The Seven Who Should Have Remained Behind Bars
The Times of India Mumbai|November 14, 2022
Releasing those convicted of assassinating Rajiv Gandhi is not justice. And Tamil politicians are plain wrong
The Seven Who Should Have Remained Behind Bars

Few questions on judicial decisions are of greater import than those concerning the premature release of the seven convicts in the Rajiv Gandhi assassination. After having performed a dry run through the release of AG Perarivalan in May by using its extraordinary powers under Article 142, the Supreme Court cited that as precedent to order other life convicts to be freed.

Three of the seven had earlier had their death sentence commuted to life, only because their mercy petitions before the President were cold-storaged for long.

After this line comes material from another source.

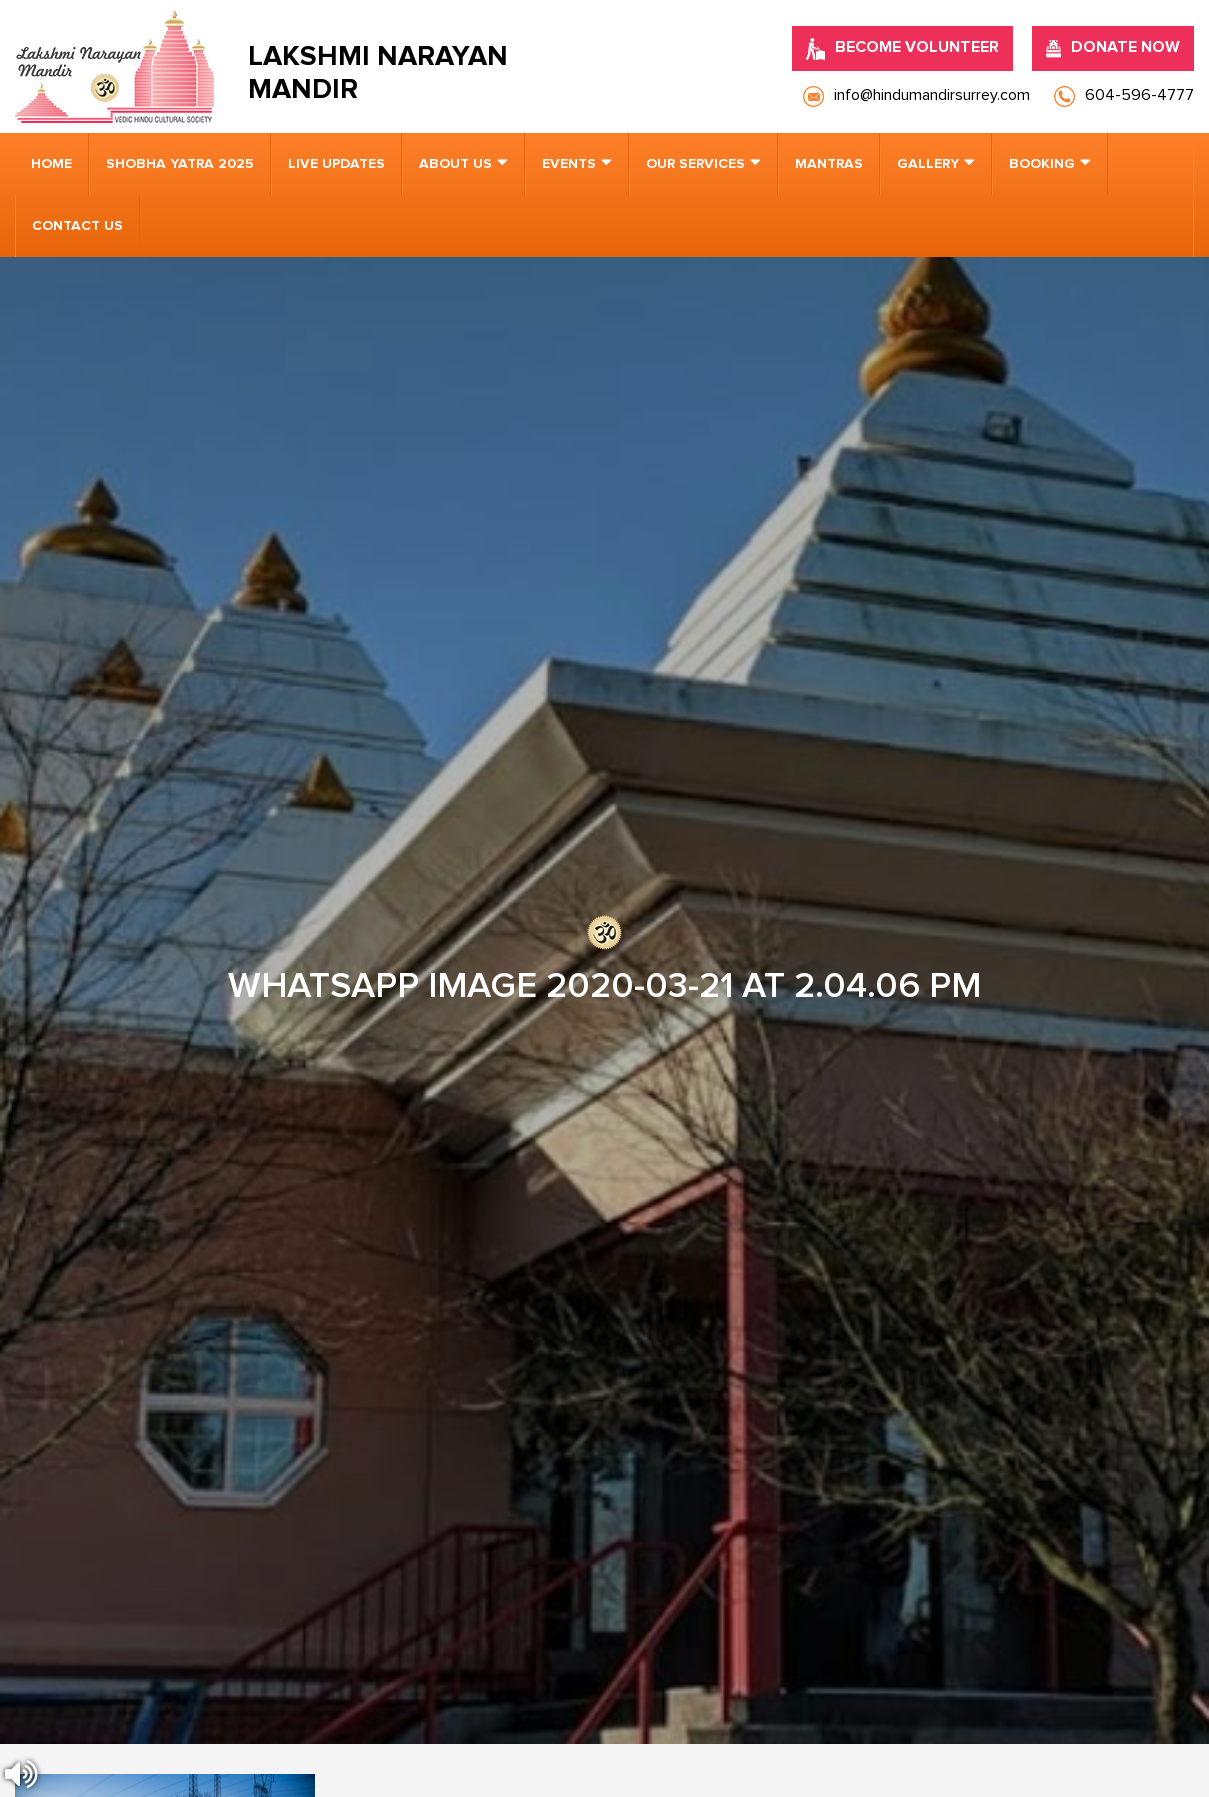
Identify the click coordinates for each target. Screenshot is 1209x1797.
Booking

Before that, Sonia Gandhi had sought that Nalini, the lone woman among the convicts, be spared the noose since she was the mother of a girl child delivered while in prison.

Setting dangerous precedents

The DMK government, which had in 2000 recommended to the governor to commute Nalini’s death sentence, had chosen to ignore similar petitions by the other three death row convicts. That was before the DMK-Congress bonhomie of 2004 but the leeway given by Sonia’s “gesture” was sufficient to build a support system favouring the other three convicts – first for commutation and then for release.